Start of PAGE TEXT
I think Pollak had the best take on the behavior of the Boston and Massachusetts authorities.

[Boston Mayor Tom] Menino is going on TV and insisting he’s going to send a 27-year old artist to jail for not breaking any law, because his police department overreacted and wasted a million dollars feeding a media frenzy and terrorizing the population of his own city. That’s a cowardly act of self-preservation, and were he not threatening the life of an innocent young man it would be laughable.

Let’s get a few facts straight on the Aqua Teen Hunger Force sign fiasco:

1. Attorney General Martha Coakley needs to shut up and stop using the word “hoax.” There was no hoax. Hoax implies Turner Networks and the ATHF people were trying to defraud or confuse people as to what they were doing. Hoax implies they were trying to make their signs look like bombs. They weren’t. They made Lite-Brite signs of a cartoon character giving the finger.

2. It bears repeating again that Turner, and especially Berdovsky, did absolutely nothing illegal. The devices were not bombs. They did not look like bombs. They were all placed in public spaces and caused no obstruction to traffic or commerce. At most, Berdovsky is guilty of littering or illegal flyering.

3. The “devices” were placed in ten cities, and have been there for over two weeks. No other city managed to freak out and commit an entire platoon of police officers to scaring their own city claiming they might be bombs. No other mayor agreed to talk to Fox News with any statement beyond “no comment” when spending the day asking if this was a “terrorist dry run.”
End of PAGE TEXT
### WHAT IS EXPECTED:
According to the commentary on the Aqua Teen Hunger Force sign fiasco, how many cities had the devices placed in them?
Start of INFORMATION SHOWN
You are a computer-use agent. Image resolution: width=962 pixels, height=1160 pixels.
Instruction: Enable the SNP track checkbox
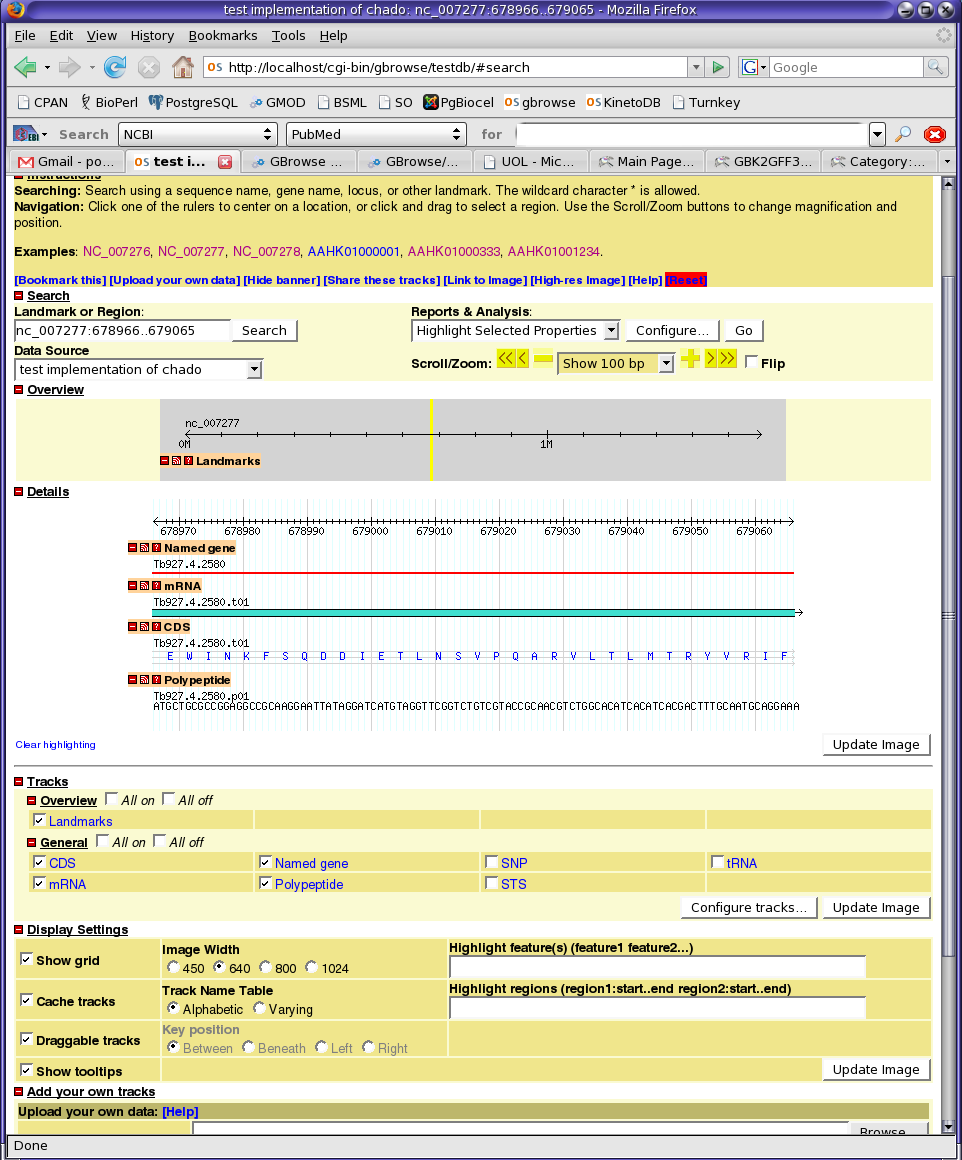pos(491,862)
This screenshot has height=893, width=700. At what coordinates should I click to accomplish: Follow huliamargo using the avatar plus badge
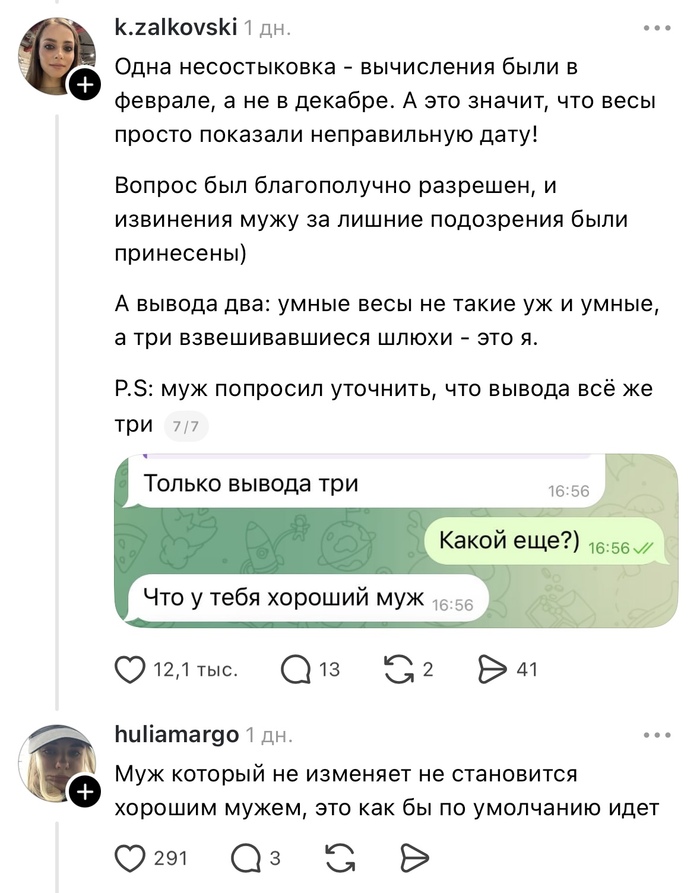tap(85, 793)
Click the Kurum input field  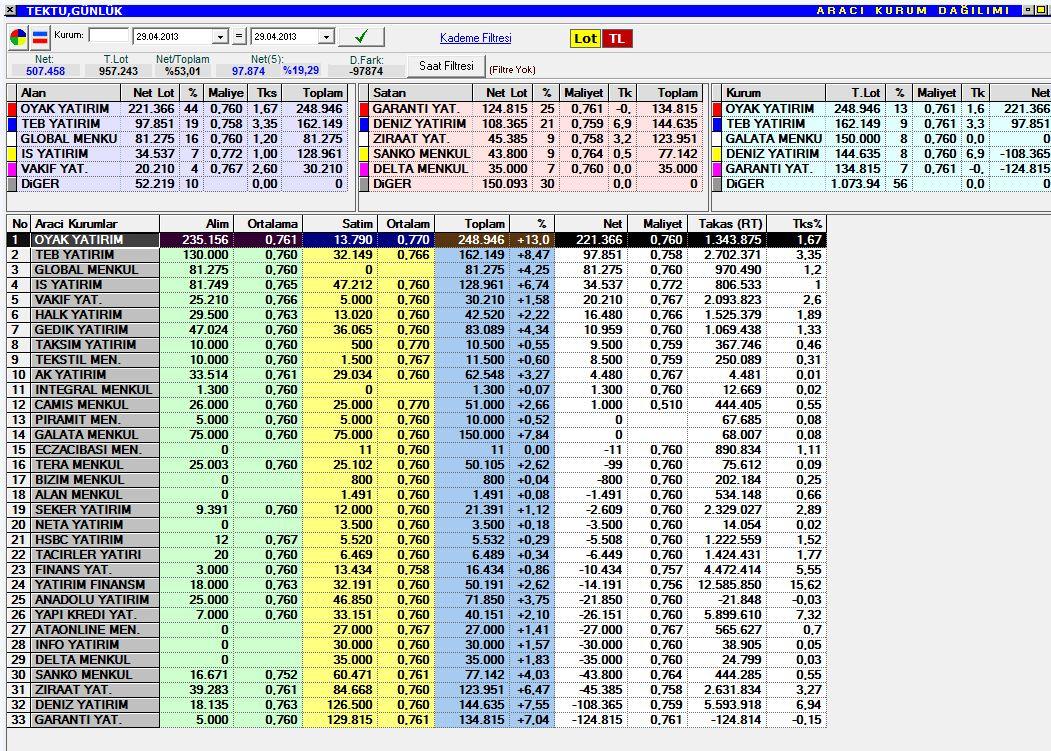[109, 36]
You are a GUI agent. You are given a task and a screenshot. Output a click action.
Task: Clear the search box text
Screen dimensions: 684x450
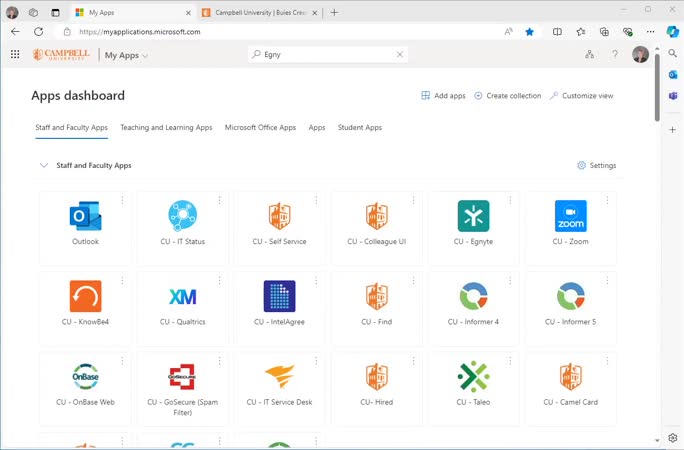pos(400,55)
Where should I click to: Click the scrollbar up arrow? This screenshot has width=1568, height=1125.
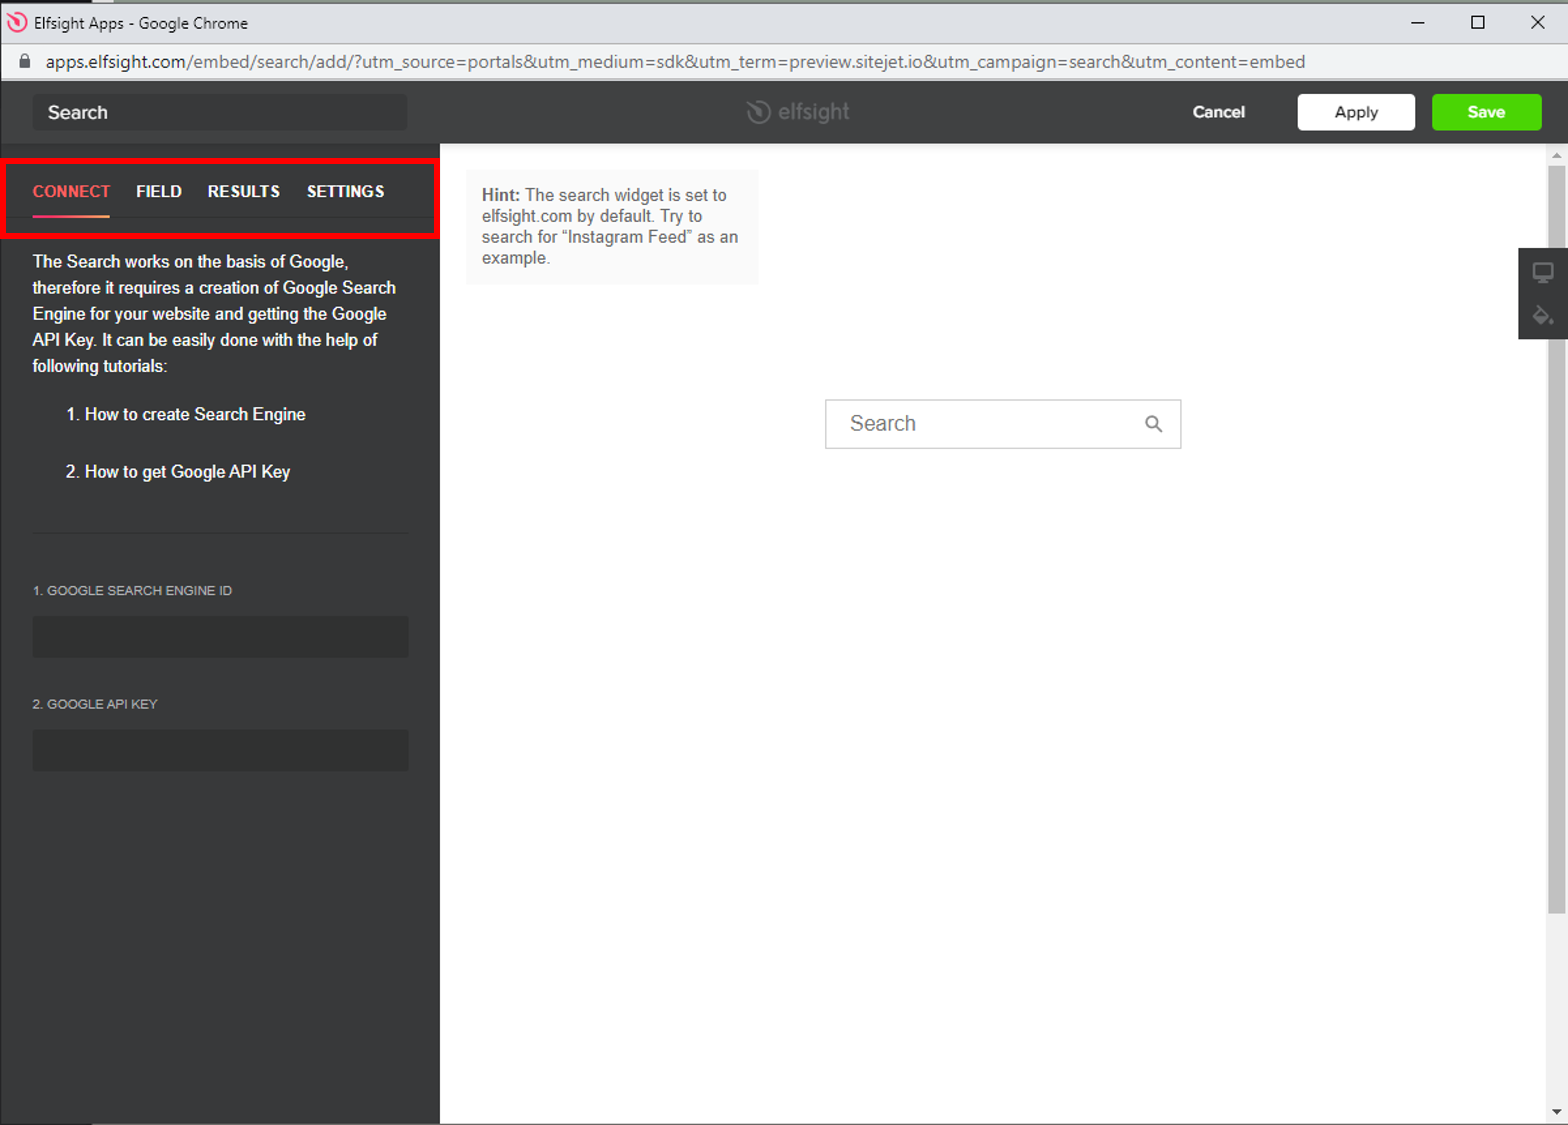pos(1556,156)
End of INFORMATION SHOWN
### SOLUTION TO THIS PROBLEM:
Ten cities.